*** The input Section Begins ***
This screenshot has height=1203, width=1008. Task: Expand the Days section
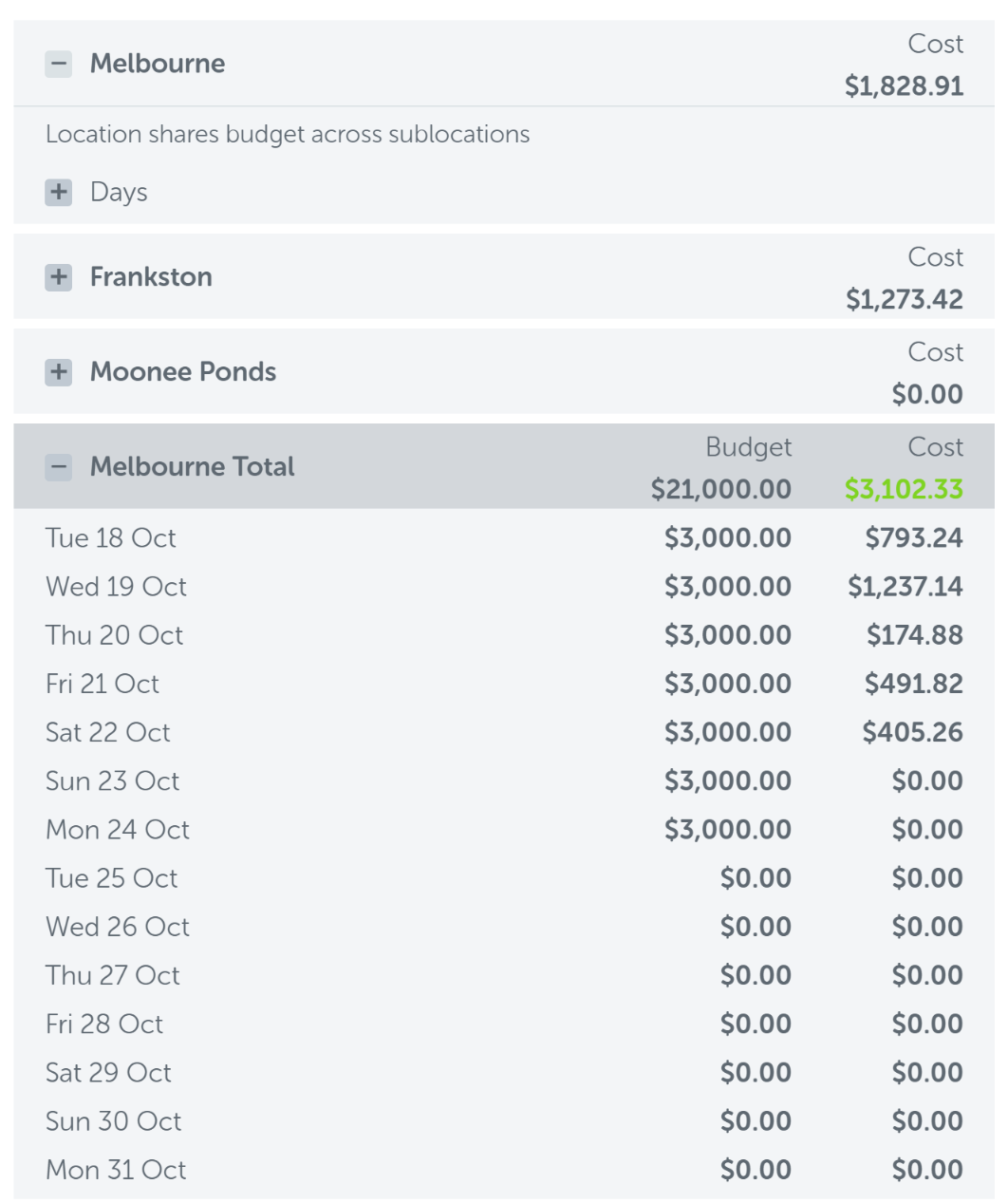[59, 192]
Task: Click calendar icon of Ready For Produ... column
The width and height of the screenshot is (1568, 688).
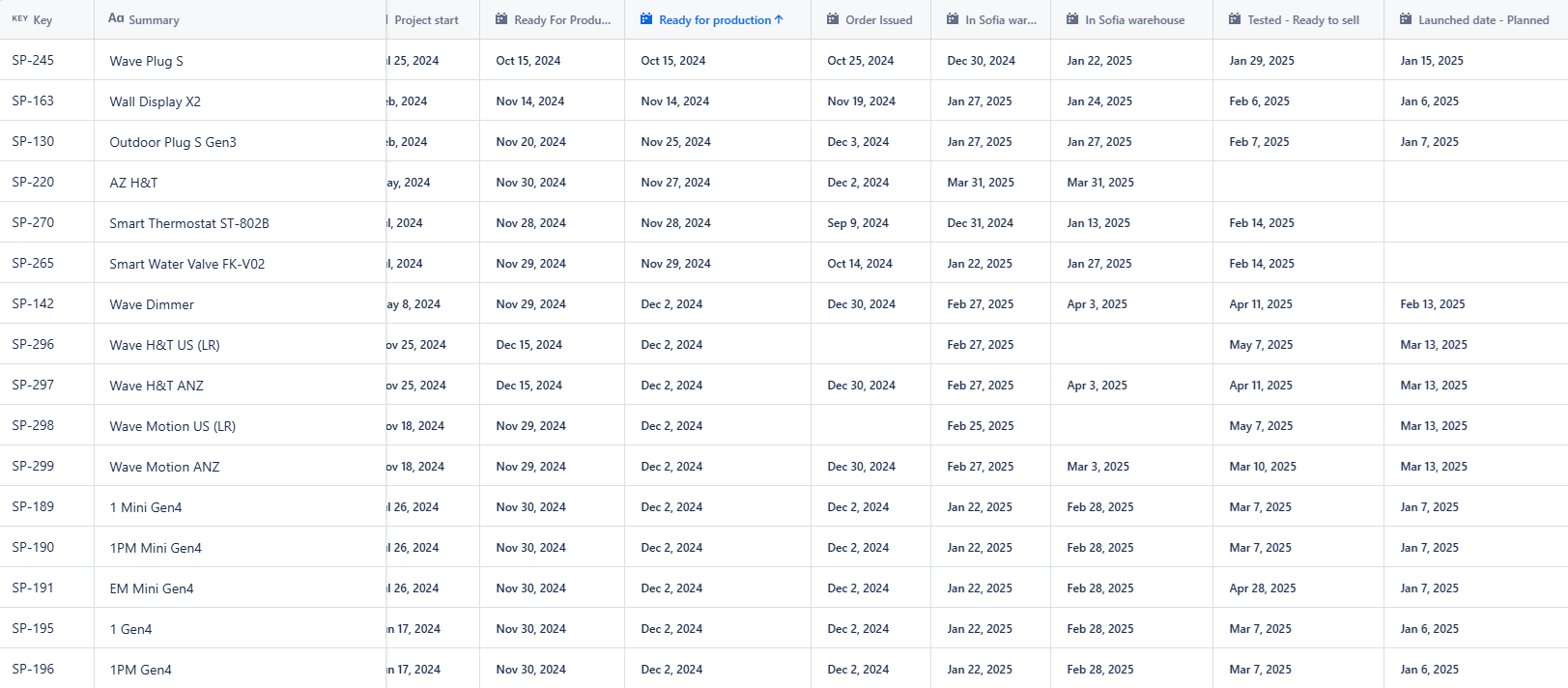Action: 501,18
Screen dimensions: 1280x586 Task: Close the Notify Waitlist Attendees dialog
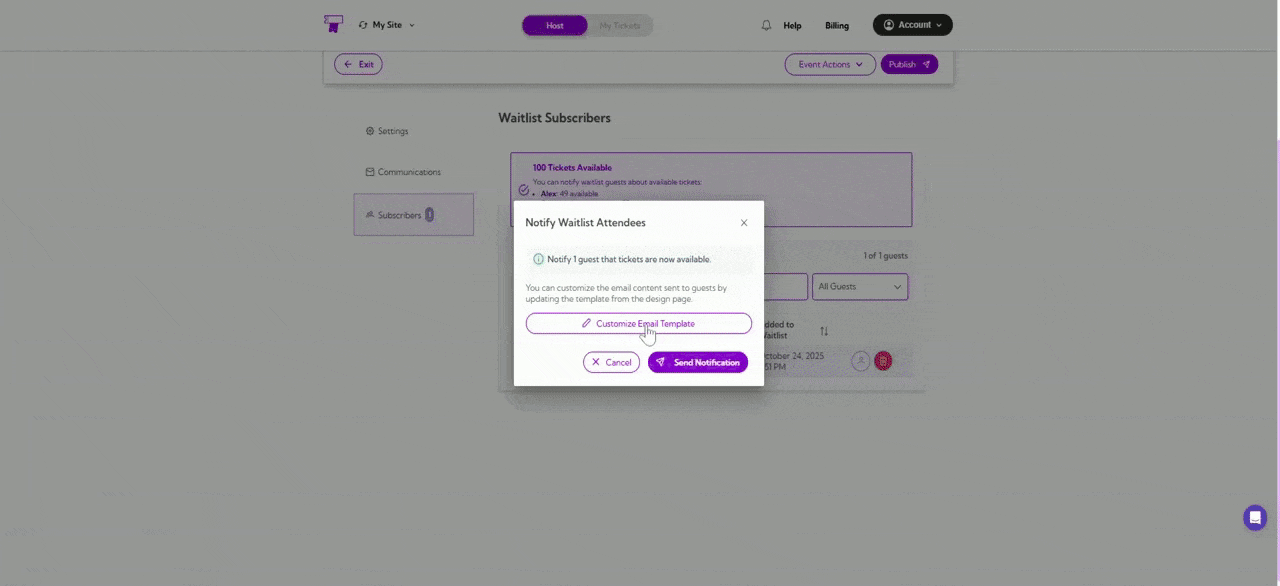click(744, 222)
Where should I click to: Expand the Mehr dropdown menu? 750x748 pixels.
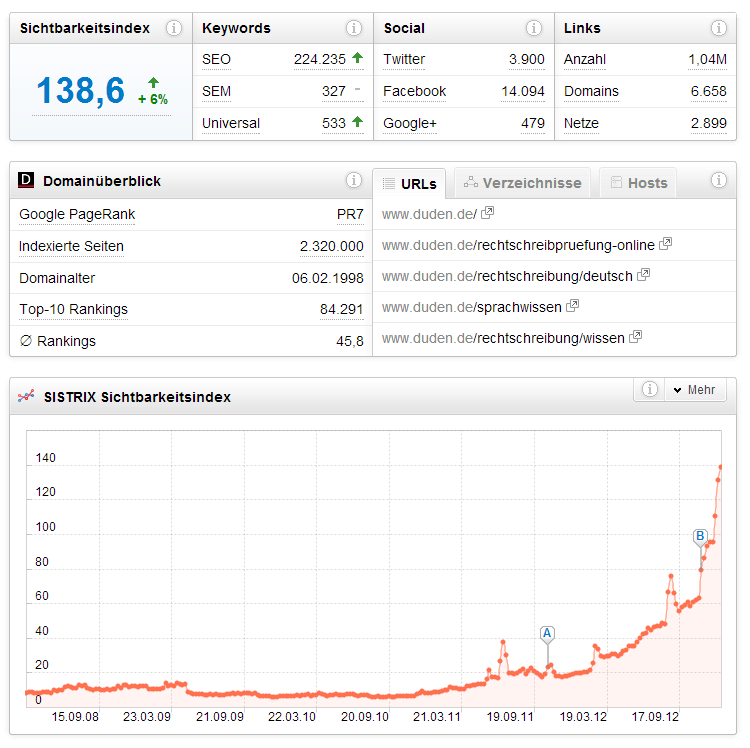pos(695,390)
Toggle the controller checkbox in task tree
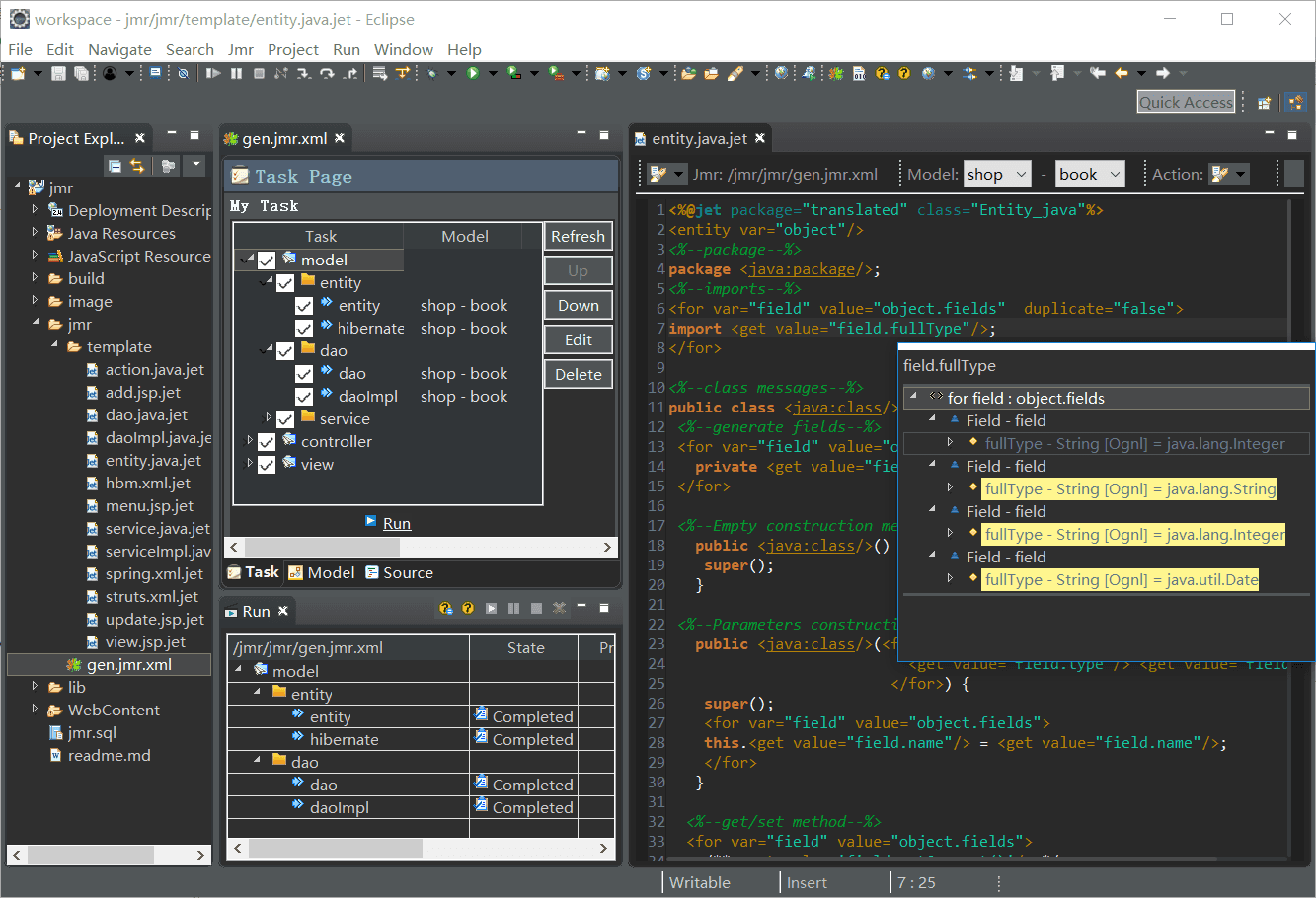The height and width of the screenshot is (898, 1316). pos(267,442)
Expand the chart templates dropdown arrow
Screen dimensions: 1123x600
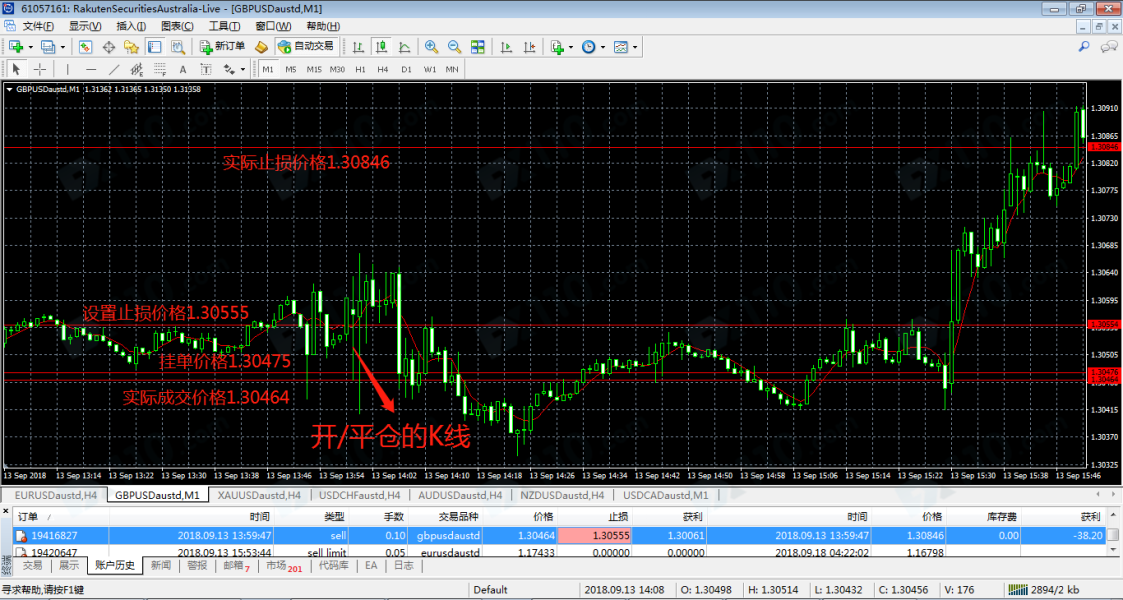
*** The input Section Ends ***
● **Try it**: The job here is to retype the data exactly, with no pictures included.

● **Result of this exercise**:
This screenshot has height=1203, width=1008. Task: Expand the Days section
[59, 192]
Task: Click calendar icon of Ready For Produ... column
The width and height of the screenshot is (1568, 688).
Action: 501,18
Screen dimensions: 1280x586 Task: Close the Notify Waitlist Attendees dialog
click(744, 222)
Where should I click to: Expand the Mehr dropdown menu? 750x748 pixels.
pos(695,390)
Toggle the controller checkbox in task tree
The height and width of the screenshot is (898, 1316). pos(267,442)
Expand the chart templates dropdown arrow
Screen dimensions: 1123x600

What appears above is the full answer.